— BEGIN Text —

My train of thought has once again derailed. We were discussing that even the most minute of changes still constitute a change. However imperceptible, even fractional changes can have grand outcomes long term. This is commonly known as the Butterfly Effect, another topic to tackle at a future date. For practical purposes, would we stop considering it The Ship of Theseus if only one board was replaced? It would have to depend on the sentimental attachment placed on that specific board.
Perhaps The Ship of Theseus serves as a greater puzzle of identity in relation to perpetuity. The only observable constant in this world seems to be change. With the ebbs and flows of the tides, the rocks are battered. Over the grand scale of time, these rocks are pulverized and broken down into sediment. Further into the future, that sediment will reconstitute into another form of sedimentary rock through time and pressure. Not a thing exists in this universe that is impervious to change.
Ultimately, we eventually end up asking whether the sum is greater than its parts. There are so many balls up in the air here. Surely any human is more than just a collection of bones and organs. What we may continue to wonder is, “what makes us who we are?”.

— END Text —

Goal of the exercise –
Continue the essay on the Ship of Theseus and identity from its last sentence.

— BEGIN Supplied material —

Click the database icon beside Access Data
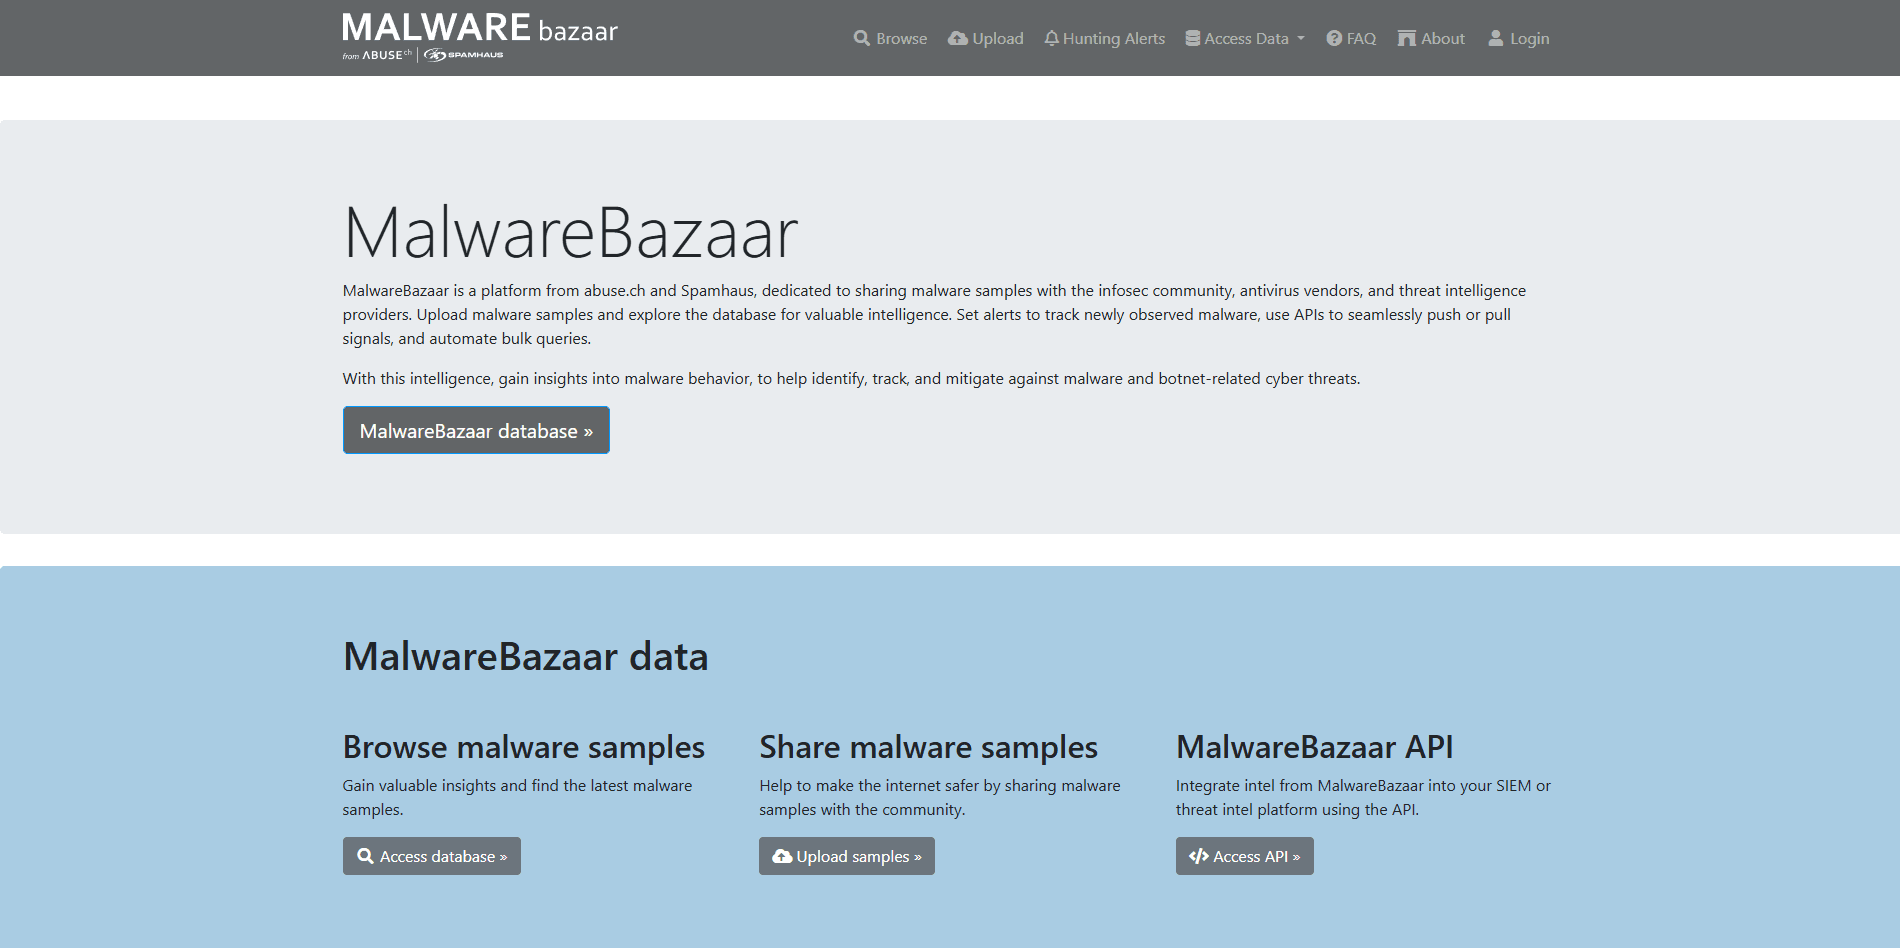The image size is (1900, 948). pos(1192,38)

— END Supplied material —

Exercise output –
As I began to research The Ship of Theseus in literature, I stumbled upon more examples in Media on the whole. This topic is apparently such a favorite with writers, that it now has become somewhat of a trope. I could speak at length perhaps for hours addressing them all, and I’m sure you have some favorites that come to mind, but today I’m going to limit them to a small handful of examples.
First, let’s talk about Bicentennial Man with the late Robin Williams. The film is an adaptation of both the novelette The Bicentennial Man, and the later novel, The Positronic Man, both by Sci-Fi guru Isaac Asimov. In the story, we find our central character, a robot who struggles to find is place in the human world. William’s robot finds himself in the employment of a family who eventually grow quite fond of him. Through the passage of time, the robot gets continual upgrades, replacing his parts eventually with synthetic human parts, effectively making him more of an android than robot. This Pinocchio tale brings forth the question: how much of the robot needs to be replaced with human parts before we consider it human? Subsequently, it is argued in the converse, “if a human has parts replaced or augmented with mechanical devices, at which point does this being cease to be human?”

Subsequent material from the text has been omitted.